El tema es duro, la película también, pero no porque se recree en aspectos escabrosos o sórdidos que bien podría haber dado terriblemente, con creces para ello, sino por la propia verdad de los hechos y por el paulatino esclarecimiento de los mismos.
No creo que haga falta extenderme sobre lo que sus imágenes, les doy por enterados a muchos. Por si acaso informo que aborda la investigación periodística de esos más de 300 casos descubiertos y 90 sacerdotes de Boston que abusaron de menores y fueron encubiertos por la institución eclesiástica durante más de 30 años. Y también sobre la pretendida ocultación de la misma por parte de ésta.
Pertenece a ese extenso y glorioso género del “thriller” sobre los profesionales del Cuarto Poder, de los que uno de sus ejemplos máximos lo constituye “Todos los hombres del presidente”, tratante en las escuchas ilegales del caso Watergate, y protagonizada por Robert Redford y Dustin Hoffman. El cuarteto aquí conformado y encargado de tirar del ovillo, no le va a la zaga en lo que a soberbias interpretaciones se refiere. Me refiero a Mark Ruffalo, Michael Keaton (vuelto a revivir tras su paso por la pretenciosa y oscarizada “Birdman”), Rachel McAdams, Brian d´Arcy James… más Liev Schreiber y John Slattery. Todo un póker de ases, cuyas encarnaduras en la vida real obtendrían el premio Pulitzer. También habría que haberles otorgado un Oscar conjunto, si no hubiera estado por medio el Leonardo DiCaprio de la por mí no tan amada -aunque con una fotografía verdaderamente fabulosa e histórica- “El renacido”.
Junto a ellos, mucho tiene que ver en su impecable resultado final la dirección, también el guion, de Thomas McCarthy. Al de Providence, New Jersey, le debo al menos tres magníficos trabajos del cine más o menos independiente de comienzos de este siglo: “Vías cruzadas (The station agent)”, “The visitor” y “Win win (Ganamos todos)”. Más otro entretenido y curioso, “Con la magia en los zapatos”, y un texto primoroso para Pixar, que daría lugar a esa obra maestra titulada “Up”. Sobre el que llevó a cabo para “El chico del millón de dólares”, tan solo me limito a reseñarlo, pues ni mucho menos está a la altura de lo anteriormente citado.
McCarthy estructura su relato de manera precisa, sin descuidar en ningún momento lo sustancial de las pesquisas, atando los cabos de lo que verdaderamente importa. Valoro que no busque el amarillismo, el sensacionalismo, el efectismo. Y, aun así, el permanente pálpito no deja de fluir, es inevitable la transmisión de rabia, indignación, asco.

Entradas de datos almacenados
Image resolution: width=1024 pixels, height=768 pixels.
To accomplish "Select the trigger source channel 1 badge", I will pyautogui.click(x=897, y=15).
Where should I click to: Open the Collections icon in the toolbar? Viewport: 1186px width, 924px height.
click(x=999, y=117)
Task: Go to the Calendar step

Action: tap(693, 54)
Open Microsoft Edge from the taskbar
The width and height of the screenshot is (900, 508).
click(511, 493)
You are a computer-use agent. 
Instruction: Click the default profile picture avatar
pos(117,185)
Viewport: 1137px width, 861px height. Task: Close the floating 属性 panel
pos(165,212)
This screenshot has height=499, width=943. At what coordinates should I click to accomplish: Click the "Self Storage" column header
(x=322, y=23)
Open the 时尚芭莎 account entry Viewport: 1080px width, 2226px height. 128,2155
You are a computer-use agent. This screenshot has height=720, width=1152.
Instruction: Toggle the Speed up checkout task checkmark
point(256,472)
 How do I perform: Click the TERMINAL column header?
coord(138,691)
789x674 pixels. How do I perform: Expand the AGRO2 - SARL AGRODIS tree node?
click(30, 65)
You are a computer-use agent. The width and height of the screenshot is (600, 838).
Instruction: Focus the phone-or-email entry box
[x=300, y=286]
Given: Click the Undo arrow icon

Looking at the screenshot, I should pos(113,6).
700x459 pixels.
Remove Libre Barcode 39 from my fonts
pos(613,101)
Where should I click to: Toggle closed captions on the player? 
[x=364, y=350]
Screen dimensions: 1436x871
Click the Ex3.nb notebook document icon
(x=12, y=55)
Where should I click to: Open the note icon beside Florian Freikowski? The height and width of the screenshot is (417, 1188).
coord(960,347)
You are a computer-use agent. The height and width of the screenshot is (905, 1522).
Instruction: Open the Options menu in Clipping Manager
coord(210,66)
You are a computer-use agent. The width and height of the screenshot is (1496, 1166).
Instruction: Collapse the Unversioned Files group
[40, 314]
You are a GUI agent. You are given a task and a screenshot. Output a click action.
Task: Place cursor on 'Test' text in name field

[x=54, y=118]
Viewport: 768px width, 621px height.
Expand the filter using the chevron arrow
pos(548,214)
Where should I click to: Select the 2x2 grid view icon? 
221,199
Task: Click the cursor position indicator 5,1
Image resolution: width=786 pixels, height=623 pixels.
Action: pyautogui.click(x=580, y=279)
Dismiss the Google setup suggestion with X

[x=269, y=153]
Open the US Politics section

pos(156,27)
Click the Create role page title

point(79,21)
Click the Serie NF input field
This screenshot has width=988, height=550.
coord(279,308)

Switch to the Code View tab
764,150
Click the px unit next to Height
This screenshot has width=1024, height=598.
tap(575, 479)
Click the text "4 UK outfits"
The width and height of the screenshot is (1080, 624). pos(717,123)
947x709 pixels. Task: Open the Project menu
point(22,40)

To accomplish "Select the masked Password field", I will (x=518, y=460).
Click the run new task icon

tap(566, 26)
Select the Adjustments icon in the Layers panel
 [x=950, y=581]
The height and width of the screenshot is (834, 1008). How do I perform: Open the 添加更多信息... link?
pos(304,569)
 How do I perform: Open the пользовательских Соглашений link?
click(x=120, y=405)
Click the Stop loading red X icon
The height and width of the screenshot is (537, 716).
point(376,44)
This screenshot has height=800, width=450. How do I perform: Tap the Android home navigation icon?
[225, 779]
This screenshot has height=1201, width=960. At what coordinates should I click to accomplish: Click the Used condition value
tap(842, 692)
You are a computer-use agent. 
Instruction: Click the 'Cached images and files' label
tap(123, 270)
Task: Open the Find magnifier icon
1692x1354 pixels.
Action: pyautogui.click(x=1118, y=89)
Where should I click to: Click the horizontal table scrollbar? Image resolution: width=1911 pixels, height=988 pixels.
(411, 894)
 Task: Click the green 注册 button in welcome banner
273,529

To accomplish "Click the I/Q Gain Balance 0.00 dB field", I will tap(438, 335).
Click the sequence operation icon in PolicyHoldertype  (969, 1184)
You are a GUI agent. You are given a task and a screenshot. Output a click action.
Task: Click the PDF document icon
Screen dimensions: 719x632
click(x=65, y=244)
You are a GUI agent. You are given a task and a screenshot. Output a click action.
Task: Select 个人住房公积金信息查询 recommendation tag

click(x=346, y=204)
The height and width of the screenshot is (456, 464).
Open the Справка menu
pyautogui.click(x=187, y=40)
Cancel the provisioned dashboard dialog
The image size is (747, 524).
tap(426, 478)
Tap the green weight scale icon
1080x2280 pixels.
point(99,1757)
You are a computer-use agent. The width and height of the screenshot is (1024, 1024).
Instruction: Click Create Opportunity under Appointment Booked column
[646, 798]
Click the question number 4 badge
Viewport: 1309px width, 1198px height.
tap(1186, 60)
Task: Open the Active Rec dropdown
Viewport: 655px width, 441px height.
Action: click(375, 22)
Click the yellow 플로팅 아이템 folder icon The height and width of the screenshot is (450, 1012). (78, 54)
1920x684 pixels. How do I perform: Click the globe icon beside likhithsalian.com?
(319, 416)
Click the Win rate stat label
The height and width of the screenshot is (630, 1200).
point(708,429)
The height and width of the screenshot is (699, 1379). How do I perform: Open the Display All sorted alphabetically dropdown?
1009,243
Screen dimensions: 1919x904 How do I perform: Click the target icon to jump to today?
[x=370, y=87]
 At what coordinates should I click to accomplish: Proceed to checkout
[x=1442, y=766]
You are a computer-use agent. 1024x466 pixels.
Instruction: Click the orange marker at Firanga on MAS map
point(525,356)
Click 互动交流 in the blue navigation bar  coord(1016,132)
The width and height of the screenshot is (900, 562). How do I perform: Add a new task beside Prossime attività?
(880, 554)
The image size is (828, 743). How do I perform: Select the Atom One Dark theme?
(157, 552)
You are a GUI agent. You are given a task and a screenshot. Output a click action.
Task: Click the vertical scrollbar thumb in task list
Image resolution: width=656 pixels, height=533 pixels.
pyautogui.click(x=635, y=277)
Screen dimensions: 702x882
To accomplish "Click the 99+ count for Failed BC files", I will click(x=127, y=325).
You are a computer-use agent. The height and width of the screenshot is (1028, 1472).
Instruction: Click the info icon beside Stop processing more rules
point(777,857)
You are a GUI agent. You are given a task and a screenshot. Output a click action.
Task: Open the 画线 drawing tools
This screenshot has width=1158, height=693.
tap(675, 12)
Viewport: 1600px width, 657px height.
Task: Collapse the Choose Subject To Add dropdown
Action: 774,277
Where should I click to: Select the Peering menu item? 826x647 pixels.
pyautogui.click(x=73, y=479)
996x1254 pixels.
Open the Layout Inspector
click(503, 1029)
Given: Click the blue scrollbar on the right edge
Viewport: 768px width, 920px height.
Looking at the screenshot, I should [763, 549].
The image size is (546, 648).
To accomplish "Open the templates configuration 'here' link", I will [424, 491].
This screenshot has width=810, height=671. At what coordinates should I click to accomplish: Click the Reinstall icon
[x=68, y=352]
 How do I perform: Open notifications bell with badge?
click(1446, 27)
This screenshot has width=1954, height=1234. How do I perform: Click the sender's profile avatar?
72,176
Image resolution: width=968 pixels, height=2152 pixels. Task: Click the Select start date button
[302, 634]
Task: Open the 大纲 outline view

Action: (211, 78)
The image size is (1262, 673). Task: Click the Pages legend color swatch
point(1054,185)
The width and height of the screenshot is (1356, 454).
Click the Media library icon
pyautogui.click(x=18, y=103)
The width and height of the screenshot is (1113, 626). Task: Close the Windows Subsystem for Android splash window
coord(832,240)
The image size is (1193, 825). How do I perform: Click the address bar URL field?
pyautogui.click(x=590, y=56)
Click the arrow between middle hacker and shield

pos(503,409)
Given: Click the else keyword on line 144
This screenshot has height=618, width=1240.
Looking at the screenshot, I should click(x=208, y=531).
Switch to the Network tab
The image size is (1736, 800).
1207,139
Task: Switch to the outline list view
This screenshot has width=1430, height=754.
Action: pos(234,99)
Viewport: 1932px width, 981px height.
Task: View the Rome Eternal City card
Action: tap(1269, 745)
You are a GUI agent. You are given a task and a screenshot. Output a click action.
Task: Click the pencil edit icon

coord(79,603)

Trabajo requerido:
Responda estas preguntas sobre la reseña de la película:
1. ¿Cuántos sacerdotes de Boston menciona la reseña?
2. ¿Qué película se señala como uno de los ejemplos máximos del género del "thriller" sobre los profesionales del Cuarto Poder?
3. ¿Quién firma la dirección y el guion de la película reseñada?

Resultado del ejercicio:
1. Menciona 90 sacerdotes.
2. "Todos los hombres del presidente".
3. Thomas McCarthy.